Wokół spotkania było dużo kontrowersji, to było dyskutowane. Przekaz wizualny też jest ważny, ale nie to mnie najbardziej niepokoiło.
A co?
Coś, o czym mówiłem, jak jeszcze byłem duszpasterzem lednickim, żebyśmy się nie dali uwieść pokusie wielkich liczb. Nawet jeśli spotkanie będzie dobrze zorganizowane, z dobrymi katechezami — jest w nas taka pokusa, żeby samych siebie się uspokoić, że jest dobrze, bo było tyle osób.
To trochę w odniesieniu do Lednicy.
To są bardzo dobre wydarzenia, ale one nie mogą uspokoić nas, że powiemy, że wszystko jest dobrze, bo tyle ludzi przyjechało. Ja bym nie był spokojny. Nie wiemy, jak ta młodzież zareaguje w sytuacji kryzysowej, np. w sytuacji kolejnych protestów. Czy równie łatwo młodzież nie pójdzie na te protesty.
Czy na wrześniowych warsztatach będziecie omawiać książkę "Opcja Benedykta"? Tam jest mowa o małych wspólnotach i od dołu nowy Kościół.
Tak. Wcześniej też były osoby, które to mówiły. Pierwsza rzecz to odciąć się od medialnego zalewu. Autor rozwija się w swojej drodze, zobaczymy, dokąd dotrze. Chyba teraz jest członkiem kościoła prawosławnego.
A Benedykt jest w gronie świętych Kościoła Katolickiego.
Więc to próba odczytania tego, co mówił opat Benedykt i, co mówił papież Benedykt XVI — żeby zaczynać od dołu, od realnego życia, od konkretnego środowiska, w którym jestem.
I tak ma być pomysł na szkołę letnią. Do kogo jest skierowana ta propozycja? Kto będzie wykładać?
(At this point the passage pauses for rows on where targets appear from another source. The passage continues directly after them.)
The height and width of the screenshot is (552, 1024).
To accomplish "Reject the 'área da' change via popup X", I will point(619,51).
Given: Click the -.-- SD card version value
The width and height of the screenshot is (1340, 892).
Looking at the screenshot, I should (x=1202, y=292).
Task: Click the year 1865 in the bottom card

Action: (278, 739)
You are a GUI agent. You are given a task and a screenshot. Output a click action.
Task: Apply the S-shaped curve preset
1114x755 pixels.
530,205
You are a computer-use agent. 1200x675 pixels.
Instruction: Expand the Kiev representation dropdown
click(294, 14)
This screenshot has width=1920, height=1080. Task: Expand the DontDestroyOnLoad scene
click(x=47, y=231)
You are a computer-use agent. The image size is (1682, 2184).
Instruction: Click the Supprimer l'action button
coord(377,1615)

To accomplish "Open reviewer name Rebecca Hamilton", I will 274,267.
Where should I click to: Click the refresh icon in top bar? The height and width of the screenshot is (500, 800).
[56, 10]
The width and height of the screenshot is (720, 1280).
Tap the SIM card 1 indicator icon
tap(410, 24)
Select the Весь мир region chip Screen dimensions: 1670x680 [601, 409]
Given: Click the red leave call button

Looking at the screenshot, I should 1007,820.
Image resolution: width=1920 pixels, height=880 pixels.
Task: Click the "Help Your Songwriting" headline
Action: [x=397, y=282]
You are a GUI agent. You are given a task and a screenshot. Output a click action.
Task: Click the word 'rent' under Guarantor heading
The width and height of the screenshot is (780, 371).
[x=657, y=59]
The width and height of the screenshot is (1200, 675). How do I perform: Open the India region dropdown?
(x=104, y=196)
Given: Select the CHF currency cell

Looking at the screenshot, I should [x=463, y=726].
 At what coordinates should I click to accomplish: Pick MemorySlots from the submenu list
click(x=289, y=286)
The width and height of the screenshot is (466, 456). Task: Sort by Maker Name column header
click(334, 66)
Szkołę kierujemy do studentów, doktorantów, młodych pracowników naukowych, specjalistów, którzy pracują w swoich dziedzinach, który rozpoczynają karierę w tej przestrzeni. Też otwarci jesteśmy na starszych, zresztą zapraszamy też do Studium Filozofii i Teologii przy klasztorze dominikanów w Poznaniu, tam również zapraszamy głównie młodych, ale zapraszamy wszystkich. To seminarium wakacyjne, które ma pogłębić wiedzę na jakiś temat. Wybraliśmy temat Europy, bo to nam się wydaje kluczowe w różnych kwestiach. W tym roku, z racji na temat będzie dr Paweł Milcarek i ks. prof. Jerzy Szymik — specjalista od myśli papieża Benedykta XVI i prof. Krzysztof Zanussi, będzie też pan prof. Zdzisław Krasnodębski, który z trochę innej strony nam pokaże praktyka, który na co dzień jest europosłem. Staramy się z różnych punktów widzenia spojrzeć na rzeczywistość Europy, plus kursy prowadzę ja i prof. Cezary Kościelniak. W tym roku komentujemy najważniejsze wystąpienia papieża Benedykta XVI.